2009/6/15 Simon Ward <address@hidden>:
> On Sun, Jun 14, 2009 at 08:34:27PM +0100, Lucy wrote:
>> > 2) This is Manchester Free Software not Manchester Open Source, its not
>> > even Manchester FOSS.
>> I suggest you read the article!
> I’m not sure the article is relevant to that comment, even though this
> thread began discussing it.

It is relevant because the article essentially spoke about overcoming
some of the differences between the two communities. We have so much
in common, that rather than focusing on the differences we should
stand up for each other. So no, while MFS is not an open source group
we still have a huge overlap with that community and should still
stand up for open source where that term is being used.

> The article talked about brand awareness and management and did not
> dictate how people should perceive them.  I think Manchester Free
> Software is still about free software primarily, and other terms such as
> “open source” and “FLOSS” are included where their goals (and public
> perception for that matter) align.
>> I agree, in my experience it is really confusing for people and I feel
>> that it's one of the strengths of Ubuntu, that they have created a
>> really strong, positive brand that people can easily understand.
>> Something like that for FOSS would be of real benefit (maybe like a
>> kite mark but more eye-catching).
> Unfortunately, Ubuntu seems to hold its brand in higher regard than
> freedom.  I therefore cannot support it.
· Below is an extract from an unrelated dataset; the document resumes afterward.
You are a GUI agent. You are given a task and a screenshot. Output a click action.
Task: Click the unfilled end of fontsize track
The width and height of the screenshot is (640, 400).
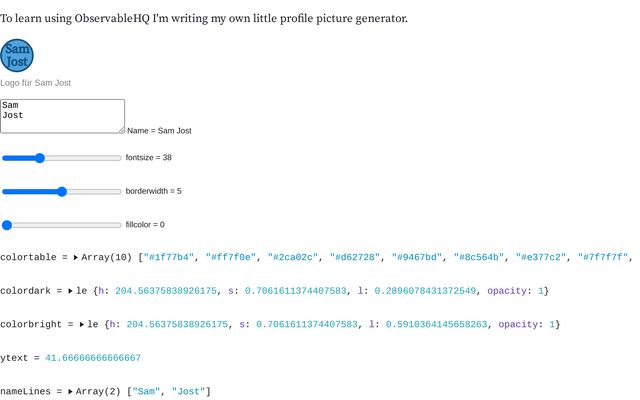coord(116,158)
When I talk to non-technical people about Ubuntu, I introduce them to
the 'brand' and I explain that Ubuntu means 'humanity to others' (they
always ask about the origin of the name even if I don't mention it at
first). They then immediately understand what it means, and that it
gives them freedom, in a way that is accessible and memorable for
them. So, yes I do believe that Ubuntu stands for freedom (although I
also agree that Canonical have made some really bad decisions
recently, separate discussion though).

Michael asked about the success of the four freedoms poster. Well, I'm
not sure that many people stopped to read it and I'm fairly sure that
those that did wouldn't have remembered it. I'm pretty sure they all
remembered the idea of 'humanity to others' though.